Tuesday, August 20

True beauty and the note of gentle sadness

From August 15-18, I was in a place called Sattal with 47 other young people from Delhi. We had a four-day camp in the monkey-filled jungle mountains; a place where the silence is tangible and the air is medicine to polluted lungs.  I met a number of new friends, but in my treasured moments alone I read a book, and I took pictures, and I broke in my new hiking boots on and off of mountain trails. Frogs and mushrooms and seedlings shared with me their reminders about the secret habitat that fosters life, and tiny self-contained ecosystems of moss-fostered plants which thrived upon stone drew my attention from the fog of discontentment to a sharp-edged clarity. There is something completely uncontaminated in the beauty of a place where the clouds roll in around and below you, and beauty is what led me to peace this week.

 “In all probability everyone is sensitive to beauty, although obviously some are far more so than others.

 Experience shows that even those who are apparently most prosaic are touched, even to their own surprise, by certain forms of beauty.

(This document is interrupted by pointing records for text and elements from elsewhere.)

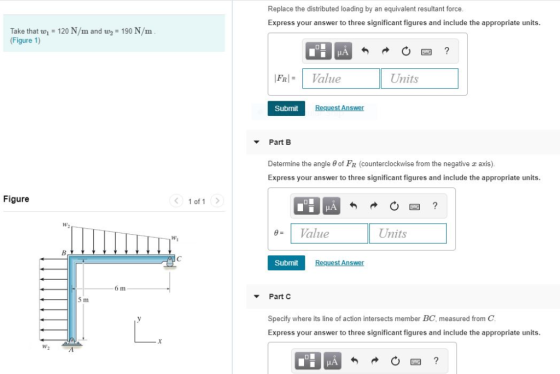The width and height of the screenshot is (560, 374).
Task: Reset the FR answer field
Action: tap(406, 51)
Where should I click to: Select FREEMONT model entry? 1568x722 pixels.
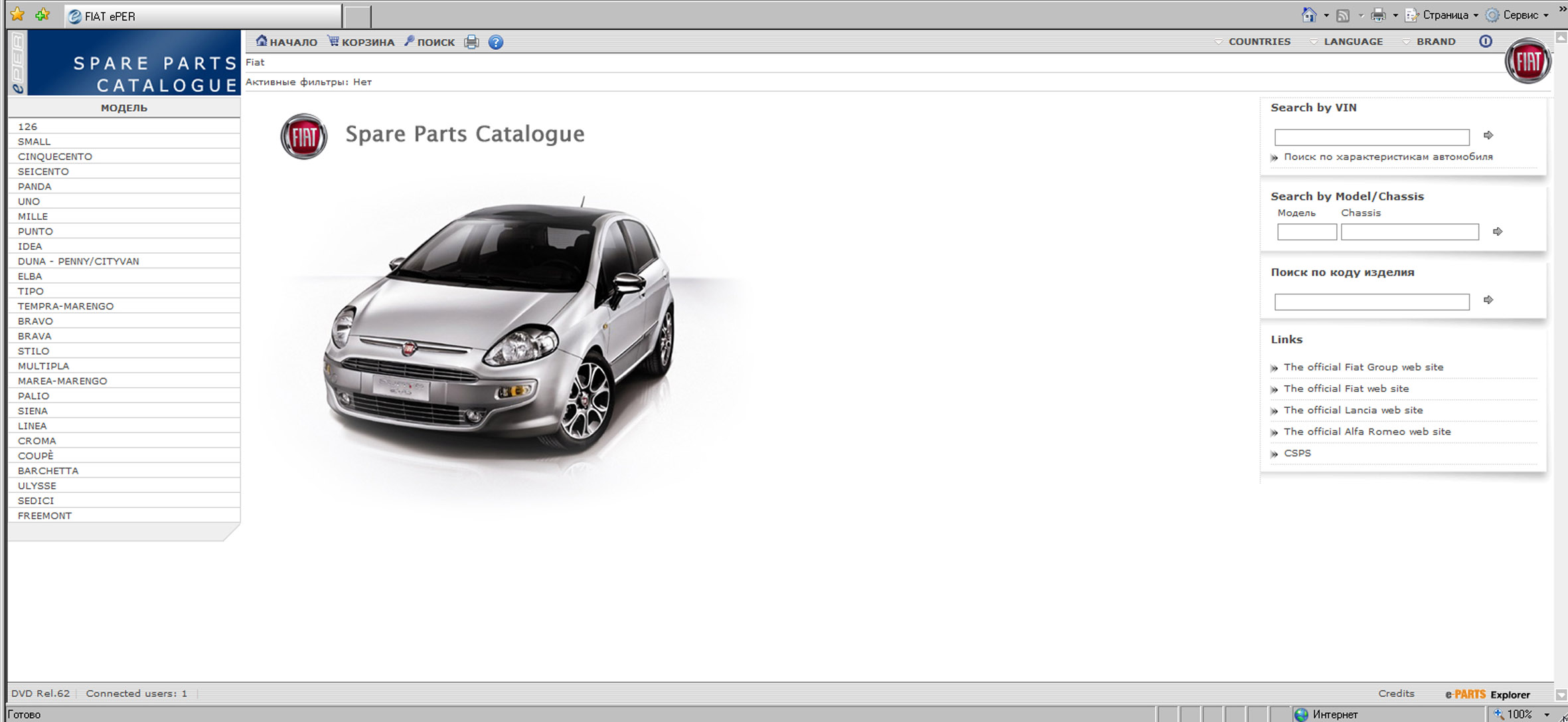[x=44, y=515]
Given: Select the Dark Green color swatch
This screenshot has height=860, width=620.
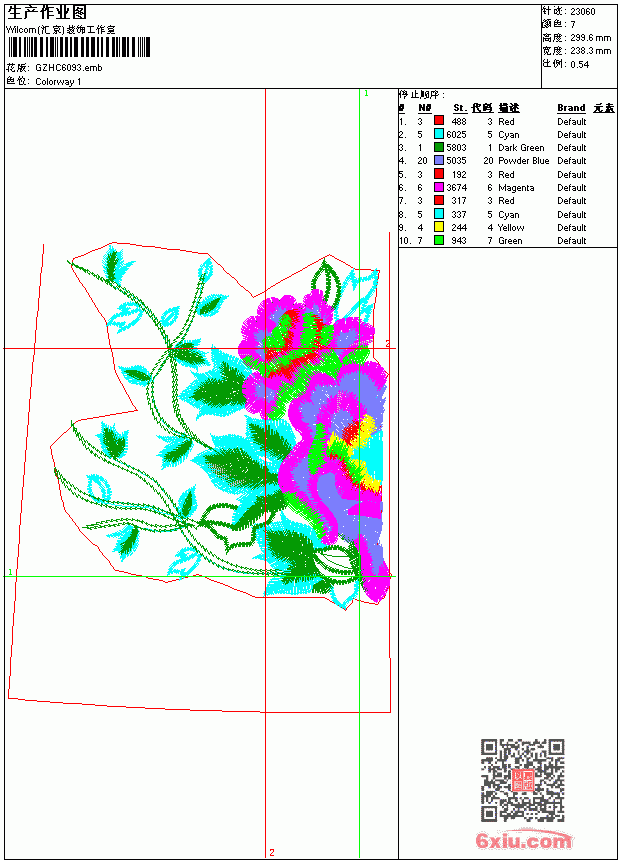Looking at the screenshot, I should click(439, 147).
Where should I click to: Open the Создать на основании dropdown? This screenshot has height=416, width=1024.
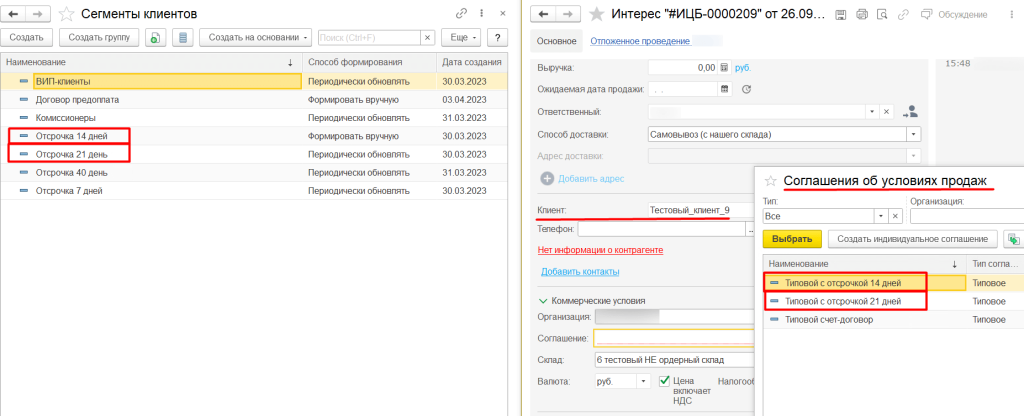[x=255, y=37]
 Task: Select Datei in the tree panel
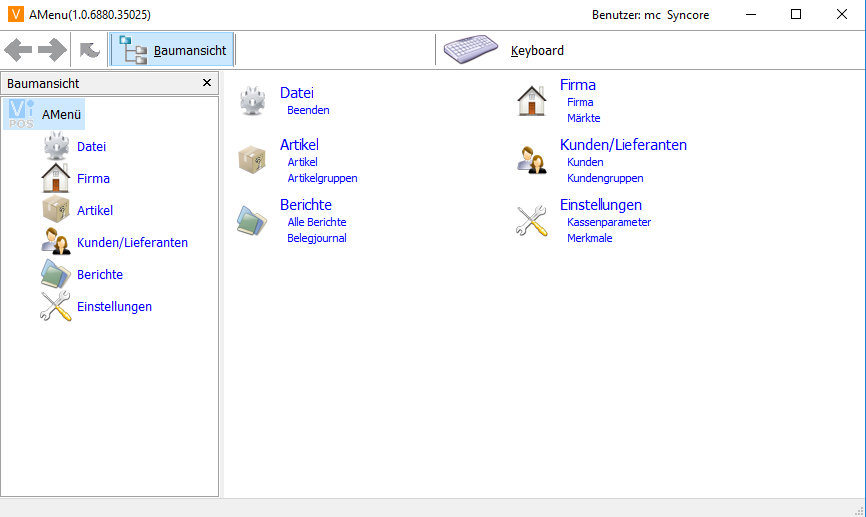(x=91, y=146)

The line along which this half-melancholy, half- magic touch may come varies enormously with different people.

 All poetry and music and art of every true sort, bears witness to man’s continual falling in love with beauty, and his desperate attempt to induce beauty to live with him and enrich his common life.

 True beauty always seems to bear with it a note of gentle sadness, sometimes very poignant…

 It is possible that beauty is a hint of the real, and true, and permanent; so that we feel without conscious process of thought, ‘This is what life should be. This is what is in reality.’

 It is possible that beauty is a kind of nostalgia – what Wordsworth would call an ‘intimation of immortality’.

 The appeal of beauty which is universal, however distorted or debased it may have become, cannot be lightly dismissed.

 We can at any rate say that beauty arouses a hunger and a longing which is never satisfied in this world.

 Both beauty and goodness exert an effect upon man which cannot be explained in terms of the world that we know, and to this we may add his search for Truth.

 Man reaches out to grasp more and more truth through science, philosophy, and religion, and yet – why should he? Why should he not rest content with what he has and what he knows? Why can he not accept death and evil and disease without worrying about them? Why does he, in all ages and all countries, reach out to find Something – something which will harmonize and explain and complete life’s bewildering phenomena?

 Arguing, as we must, from what we know to what we don’t know, we may fairly say that as food is the answer to hunger, water the answer to thirst, and a mate to sexual desire, this universal hunger for Truth is unlikely to be without its answer and fulfillment...


 however hard to find it may be."

J.B. Phillips, Your God is Too Small.

By the way, i found out after returning that in these very hills,
a girl was recently mauled by a tiger. 
Guess we can be glad the biggest living thing i encountered to
photograph was a toad, huh?
Love from Delhi,
Julie, singing the note of gentle sadness.